In order to achieve the above objects, the present invention provides the following solutions:

A method for extracting debonding defects from X-ray images of carbon fiber composite gas cylinders, including:

Obtain an original gas cylinder X-ray image, and preprocess the original gas cylinder X-ray image to obtain a first processed image;

Obtain debonding defect image features of the gas bottle based on the first processed image, perform debonding edge detection based on the debonded defect image features of the gas bottle, and obtain a second processed image;

Defect extraction is performed on the second processed image, and contour extraction is performed on the extracted defect features to obtain defect contour features. The defect contour features are marked on the original gas cylinder X-ray image to obtain the final defect annotation image. .

Preferably, preprocessing the original gas bottle X-ray image includes: performing grayscale processing on the original gas bottle X-ray image to obtain a grayscale image, and the grayscale image is the first processed image.

Preferably, obtaining the image characteristics of the gas bottle debonding defect based on the first processed image includes:

Perform denoising processing on the first processed image to obtain the grayscale matrix of the original gas cylinder X-ray image; perform gradient calculation processing on the denoised image to obtain the gradient matrix of the original gas cylinder X-ray image;

The grayscale matrix and the gradient matrix are subjected to debonding edge detection to obtain image features of the gas cylinder debonding defect.

Preferably, denoising the first processed image includes:

Initialize a Gaussian convolution template through a Gaussian function, convert the first processed image into a grayscale value matrix, and use a zero filling method to expand the grayscale image;

Based on the Gaussian convolution template, a weighted average calculation is performed on the zero-filled grayscale values in the form of a sliding window to obtain a denoised image.

Preferably, performing gradient calculation processing on the denoised image includes:

Select a gradient operator template, calculate the gradient value of each pixel in the gradient operator template, calculate the gradient direction through the gradient value, and obtain the gradient matrix of the original gas bottle X-ray image; wherein the gradient operator template It is the Sobel first-order gradient operator template.

Preferably, the method for calculating the gradient direction is:

in, is the gradient direction, is the gradient value in the y direction calculated using the Sobel first-order gradient operator, is the gradient value in the x direction calculated using the Sobel first-order gradient operator.

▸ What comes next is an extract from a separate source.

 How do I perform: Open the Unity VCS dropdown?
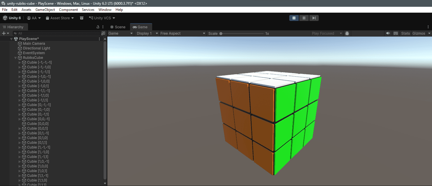(x=102, y=18)
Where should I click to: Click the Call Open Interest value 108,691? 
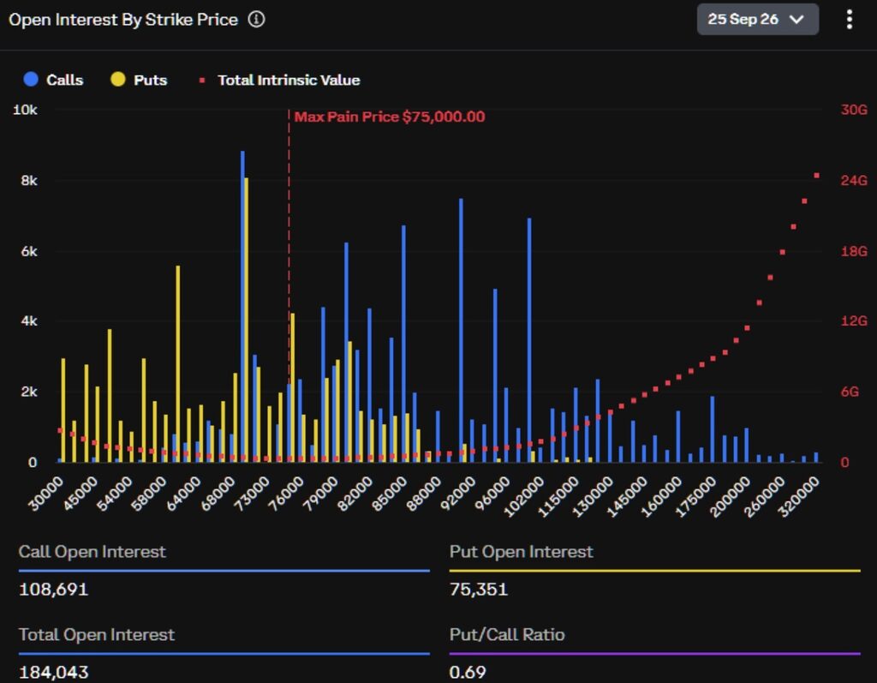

Preferably, obtaining the second processed image includes:

Set a grayscale threshold and a gradient threshold according to the grayscale matrix and the gradient matrix, combined with the grayscale information of the original gas cylinder X-ray image;

Traverse the original gas cylinder X-ray image based on the gradient threshold and the grayscale threshold to determine the edge of the liner layer of the gas bottle, where the edge of the liner layer includes a first edge and a second edge;

Calculate the average gray value of the middle area between the first edge and the second edge. In the horizontal direction, if the average gray value is greater than the gray value of the first edge and the second edge, then mark it as Strong edges, otherwise marked as weak edges;

Neighborhood traversal is performed on the strong edge, and a gradient threshold is set to connect the strong edge with a weak edge whose distance is one pixel, to obtain a complete edge image, which is the second processed image.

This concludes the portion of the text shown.